Лучший способ защитить ключ API в Vanilla JS и Django - PullRequest
Новая
       163

Лучший способ защитить ключ API в Vanilla JS и Django

0 голосов
/ 05 августа 2020

Я создаю простое веб-приложение на Django, которое использует Google Places API . API вызывается из main. js file , а данные отображаются на странице .

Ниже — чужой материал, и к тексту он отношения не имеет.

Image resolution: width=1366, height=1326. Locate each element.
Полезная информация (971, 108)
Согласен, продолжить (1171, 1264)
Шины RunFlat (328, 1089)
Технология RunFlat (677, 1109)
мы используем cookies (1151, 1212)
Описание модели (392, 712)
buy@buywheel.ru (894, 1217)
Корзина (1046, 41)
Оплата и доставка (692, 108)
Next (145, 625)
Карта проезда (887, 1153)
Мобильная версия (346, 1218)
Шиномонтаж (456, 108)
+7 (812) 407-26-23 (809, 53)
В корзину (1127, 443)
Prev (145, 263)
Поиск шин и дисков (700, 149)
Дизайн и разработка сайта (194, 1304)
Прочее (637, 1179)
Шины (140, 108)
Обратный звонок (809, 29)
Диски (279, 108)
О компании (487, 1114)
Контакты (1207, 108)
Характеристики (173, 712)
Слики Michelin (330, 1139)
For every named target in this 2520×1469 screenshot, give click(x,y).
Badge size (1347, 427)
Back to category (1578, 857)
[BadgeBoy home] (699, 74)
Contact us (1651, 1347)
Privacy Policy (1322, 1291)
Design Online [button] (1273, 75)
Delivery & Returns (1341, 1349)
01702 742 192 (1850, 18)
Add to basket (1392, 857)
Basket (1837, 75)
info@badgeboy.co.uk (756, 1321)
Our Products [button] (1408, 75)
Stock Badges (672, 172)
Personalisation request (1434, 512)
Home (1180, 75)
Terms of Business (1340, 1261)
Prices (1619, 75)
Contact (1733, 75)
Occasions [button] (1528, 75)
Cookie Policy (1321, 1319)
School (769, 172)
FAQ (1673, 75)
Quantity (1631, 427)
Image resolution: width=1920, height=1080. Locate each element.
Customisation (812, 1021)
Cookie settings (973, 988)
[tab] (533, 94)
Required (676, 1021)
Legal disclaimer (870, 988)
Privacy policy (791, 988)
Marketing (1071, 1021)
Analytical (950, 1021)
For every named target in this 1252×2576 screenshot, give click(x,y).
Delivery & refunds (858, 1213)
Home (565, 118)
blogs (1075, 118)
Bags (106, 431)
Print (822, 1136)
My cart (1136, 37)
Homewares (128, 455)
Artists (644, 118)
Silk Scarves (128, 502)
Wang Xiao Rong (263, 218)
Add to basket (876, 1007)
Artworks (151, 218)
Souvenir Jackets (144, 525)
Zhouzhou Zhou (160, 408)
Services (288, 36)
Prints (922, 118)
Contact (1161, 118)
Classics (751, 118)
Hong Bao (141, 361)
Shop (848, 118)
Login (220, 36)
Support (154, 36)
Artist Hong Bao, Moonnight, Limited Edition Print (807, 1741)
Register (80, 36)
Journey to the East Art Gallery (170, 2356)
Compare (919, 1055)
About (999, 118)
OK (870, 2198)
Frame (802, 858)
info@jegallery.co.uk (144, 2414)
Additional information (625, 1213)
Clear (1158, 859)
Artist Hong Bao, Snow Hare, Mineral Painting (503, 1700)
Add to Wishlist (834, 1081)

Прямо сейчас выглядит файл main. js вот так: 

...
const apikey_gmaps = "AIzaSyDMjUwEt0bumPTVt1GpfQHrxyz";
var lat = position.coords.latitude;
var long = position.coords.longitude;
fetch("https://maps.googleapis.com/maps/api/geocode/json?latlng="+lat+","+long+"&key="+**apikey_gmaps**)
  .then(...
...

Я хочу защитить ключ API, так как не хочу, чтобы все использовали и делились моими учетными данными, и это разрушило мой банк. В последнее время я читал об этом, и я могу использовать файл .env в Django (Python), используя библиотеку Decouple . Я хочу использовать переменные .env в основном файле. js. Единственное решение, которое я смог найти, - использовать dotenv , но для этого требуется NodeJS.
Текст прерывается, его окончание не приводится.